TEXTO EXTRAÍDO:

Ningún individuo, ni siquiera un grupo de ellos, es sujeto de la historia. El individuo no es más que una partícula en el flujo de dos fuerzas sociales contradictorias. Son esas fuerzas las que se mueven y los individuos, lo sepamos o no, nos movemos canalizados por una u otra. Como dos corrientes de agua, o mejor, como dos placas tectónicas: su fricción creciente desemboca, antes o después, en un terremoto.
No es maniqueísmo. Un solo individuo puede moverse en una y después en otra, y convivir en esa contradicción hasta que la polarización social parte las aguas y te encuentras en uno de los lados de la barricada, como suele decirse. Una de esas fuerzas afirma la conservación del orden existente. Es el partido del orden, que describía un compañero. La otra se despliega como un movimiento real que pone en cuestión el estado de cosas presente: es el comunismo, que nada tiene de ideología o de una propuesta deseable para el futuro, sino que es la emergencia de unas relaciones sociales que ya se están desarrollando y que pugnan por imponerse contra la putrefacción del capital.

QUÉ SE PIDE: Traduce al inglés la siguiente oración del texto sobre las fuerzas sociales en la historia: "El individuo no es más que una partícula en el flujo de dos fuerzas sociales contradictorias." Los datos no guardan relación con el texto.

DATOS ALMACENADOS:

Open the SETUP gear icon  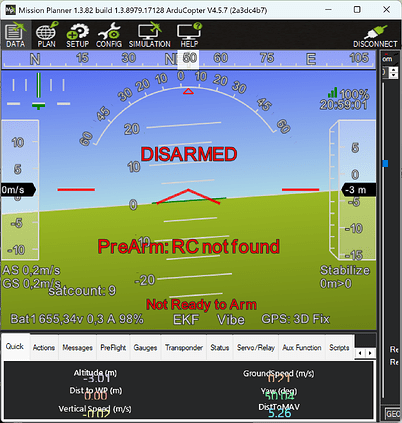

TU SOLUCIÓN: The individual is nothing more than a particle in the flow of two contradictory social forces.